Lo que no recuerdo es el comienzo del fin de esos gloriosos asuetos sabatinos. ¿Quién fue el primero que faltó? ¿Quién fue el segundo que dejó de asistir? ¿Cuándo se hizo costumbre que ya no nos reuniéramos para ir al río en las tardes y jugar dominó en las noches? Creo que tuvo que ver con el paso hacia la universidad, con que cada uno saliera del pueblo para irse a estudiar en otra parte, y después todo lo que quedó fue una llamada telefónica de vez en cuando, un saludo retardado, una promesa dilatada de volvernos a ver; siempre sucede igual, y nosotros no fuimos la excepción.
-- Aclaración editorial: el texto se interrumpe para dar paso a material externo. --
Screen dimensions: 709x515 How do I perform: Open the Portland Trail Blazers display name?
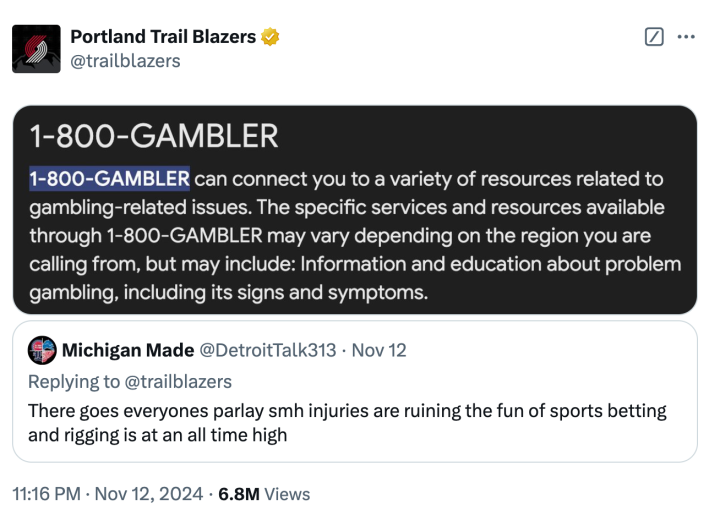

Después, cada uno siguió su propio camino. Hasta ahora, hasta el pasado viernes, cuando los viejos números repicaron de nuevo con una noticia inesperada. Lo curioso es que todos vamos a morir, pero la muerte siempre resulta una sorpresa mal recibida.

Mientras bajan el féretro hasta la fosa miro los rostros de mis amigos. Es sábado por la mañana. Me pregunto si alguno piensa en los antiguos paseos hasta el río o en los juegos de dominó, pero supongo que el duelo aparta todo eso. Luego, conforme juntan las flores sobre la tumba, noto que Augusto conversa en voz baja con Roberto y Gonzalo, supongo que se trata de un pésame tardío, una despedida repetida antes de que cada quien tome su rumbo de vuelta al presente. Es lógico. Es natural. Y es lamentable que nos toque este reencuentro en un sitio tan fúnebre. Hubiese preferido que sucediera en otra parte, bajo otras circunstancias. Entonces Roberto se acerca y pregunta si debo irme al terminar el funeral, si tengo que partir; le explico que vivo allí, que no pienso irme, que lo lamento por los Murillo. Él dice que Augusto le ha pedido reunirnos en su casa, que nos invita a todos, que pasemos la tarde allí y juguemos dominó un rato, que lo hagamos por su padre, que a él le hubiese gustado. Lo miro y sonrío. Gonzalo aparece junto a nosotros y pasa su brazo por encima de mis hombros. Dice que se unirá al juego, que tal vez podamos comprar una botella de ron para trasegar la mala noticia. Pienso en silencio que los funerales en la provincia no son tan sofisticados como en Caracas o en Valencia y que cada familia lleva el duelo a su manera. Miro sus rostros, descubro que el tiempo deja sus huellas, pero tal vez, en el fondo, algo de lo vivido permanece intacto, inalterable, y digo que sí, que yo también iré a jugar unas partidas de dominó en memoria del despedido. Y el sol de la mañana nos empuja hacia delante y también hacia atrás, fuera del cementerio.